For this example I removed all code that is not related to caching. What you don’t see here: the CacheService first looks into the cache whether the data has been cached already. If not, the produce() method is called to produce the data, the CacheService puts it into the cache and returns the data. With this approach, I don’t need to care about the actual cache mechanisms, and I reduce clutter in the actual business logic. The cache API is reusable and can be used for any other data and key parameters.

However, the first run still produces a lot of requests to the Images service and here OverQuotaExceptions are still thrown. Next I’ll explain how to use a background task to prepopulate the cache in order to reduce the exceptions even further.

4 thoughts on “Cache strategies for Google App Engine

  1. Are you generating the thumbnails every time the page with a thumbnail is requested? If so, instead, why not store the thumbnails in the GAE data store? You could generate the thumbnails using the GAE task queue.

  2. That is another good idea. However, I also like to reduce the number of datastore queries, and decided for memcache instead.
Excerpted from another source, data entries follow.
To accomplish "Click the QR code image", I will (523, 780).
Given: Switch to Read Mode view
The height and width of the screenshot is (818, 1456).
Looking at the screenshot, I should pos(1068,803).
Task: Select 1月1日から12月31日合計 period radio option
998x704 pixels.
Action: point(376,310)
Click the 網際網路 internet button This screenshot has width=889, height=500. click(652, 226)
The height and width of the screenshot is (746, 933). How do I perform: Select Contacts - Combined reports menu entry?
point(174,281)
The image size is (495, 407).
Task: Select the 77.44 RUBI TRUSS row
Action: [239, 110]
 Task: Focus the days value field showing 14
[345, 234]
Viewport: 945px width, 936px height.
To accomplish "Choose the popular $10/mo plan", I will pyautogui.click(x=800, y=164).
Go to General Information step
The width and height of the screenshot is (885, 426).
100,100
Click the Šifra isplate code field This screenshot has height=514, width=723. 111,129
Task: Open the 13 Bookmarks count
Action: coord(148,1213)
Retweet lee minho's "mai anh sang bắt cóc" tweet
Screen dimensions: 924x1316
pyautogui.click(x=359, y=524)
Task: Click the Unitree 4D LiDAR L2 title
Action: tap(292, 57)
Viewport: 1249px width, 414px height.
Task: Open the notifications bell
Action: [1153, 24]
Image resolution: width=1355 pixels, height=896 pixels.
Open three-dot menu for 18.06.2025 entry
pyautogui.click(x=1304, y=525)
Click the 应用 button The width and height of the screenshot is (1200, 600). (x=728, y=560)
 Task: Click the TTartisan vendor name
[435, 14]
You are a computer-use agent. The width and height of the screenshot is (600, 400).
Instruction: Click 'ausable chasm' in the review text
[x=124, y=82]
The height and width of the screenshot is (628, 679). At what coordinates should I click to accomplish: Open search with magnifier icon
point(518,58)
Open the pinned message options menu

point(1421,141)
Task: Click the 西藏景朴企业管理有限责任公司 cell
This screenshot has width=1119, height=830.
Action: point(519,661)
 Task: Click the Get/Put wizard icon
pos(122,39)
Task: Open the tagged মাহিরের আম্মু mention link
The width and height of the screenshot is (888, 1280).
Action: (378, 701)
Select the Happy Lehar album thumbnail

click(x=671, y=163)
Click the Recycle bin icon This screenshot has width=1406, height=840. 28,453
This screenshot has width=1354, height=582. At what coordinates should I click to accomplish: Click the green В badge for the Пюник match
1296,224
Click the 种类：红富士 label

I’m using a scheduled task to refresh the cache, but haven’t looked at the task queue API yet.

    There are two problems I’m dealing with when generating thumbnails: (1) The images service gets over quota quite quickly and (2) the scheduled task I’ve written so far (and which is using a brute-force approach) gets killed after 30 seconds. Maybe a task queue is a better solution.

  3. The task queue tasks are also killed at 30 seconds. You will have to break the task into smaller chunks. How about generating the thumbs when they are uploaded.

  4. So far, my application works quite good and there are only few over quota exceptions, so I haven’t looked at task queues yet…
    Why do I want to have the cache built up lazily? That’s because I believe that I have a better control about the thumbnail creation process that way and don’t need to worry about if a thumbnail was created or not. If I were storing thumbnails only in DB, then I had to handle errors with some custom retry mechanism or a combination of all sort of methods (including the one described in the post). So I decided to go with the simple solution.